Paul Dales, an economist at Capital Economics, says a second recession would most likely be mild and short, if for no other reason than that the “fat-purging process” already took place. During the Great Recession, many companies slashed payrolls and other costs, leaving them with lean inventories and much less excess staff and unused production capacity.

Take Darlene Miller, president of Permac Industries, a precision-machining shop in the Minneapolis suburb of Burnsville. Miller says her sales have returned to 85 percent of where they were before the recession. The firm has clawed back by becoming more productive and getting new certifications to build its aerospace and medical lines.
Over the long recovery, she has added just one net new employee, even though she cut a dozen positions during the recession.

Judging by her orders and surveys of other machining shops like hers, she doesn’t foresee a double-dip recession. But she’s ready. Not only is Permac operating leanly, she’s keeping a sharp eye on possible danger signs such as later payments from customers.

“We are better staged for it,” she said.

Many U.S. families also look better prepared.
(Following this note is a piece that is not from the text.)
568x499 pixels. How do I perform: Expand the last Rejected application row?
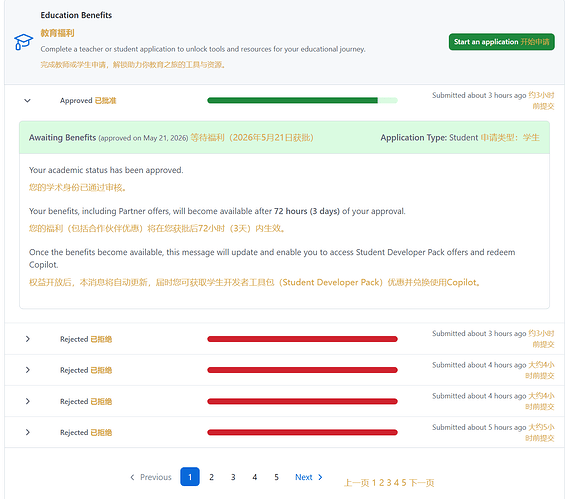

Overall they’re carrying less credit card and other debts. Many have curbed spending and are socking away more money.

But evidence suggests that the biggest beneficiaries of the economic recovery thus far have been individuals with higher incomes and better educations who were rewarded when stock prices rebounded and corporate profits rose , often to record levels.

In 2009 the top 5 percent of households had an average income exceeding $295,000, according to Commerce Department statistics. That compared with just under $79,000 for households in the middle.
The gap has increased by 26 percent over the last decade , and figures to grow even more if the economy stagnates or slips into recession.

“Everybody is going to suffer” in a downturn, “but the folks in the bottom will get creamed,” said Mark Zandi, of Moody’s Analytics.

David Linehan, 44, who lives in the Boston area, looks at the grey economic skies and is deeply worried about what might come to pass. When the last recession swept through, he lost his energy-trading job. When unemployment benefits ran out, he went through the $25,000 in savings. Finally, he cashed in the $15,000 in his 401(k) savings plan.

Last summer he landed a part-time job as a driver for a rental car company. He started at $8.50 an hour, without benefits. Since then, he has gotten a 30 cents an hour raise, but no additional hours. He continues to look for full-time work.

Any setback would be a disaster. “I’ve lost the cushion I had,” he said.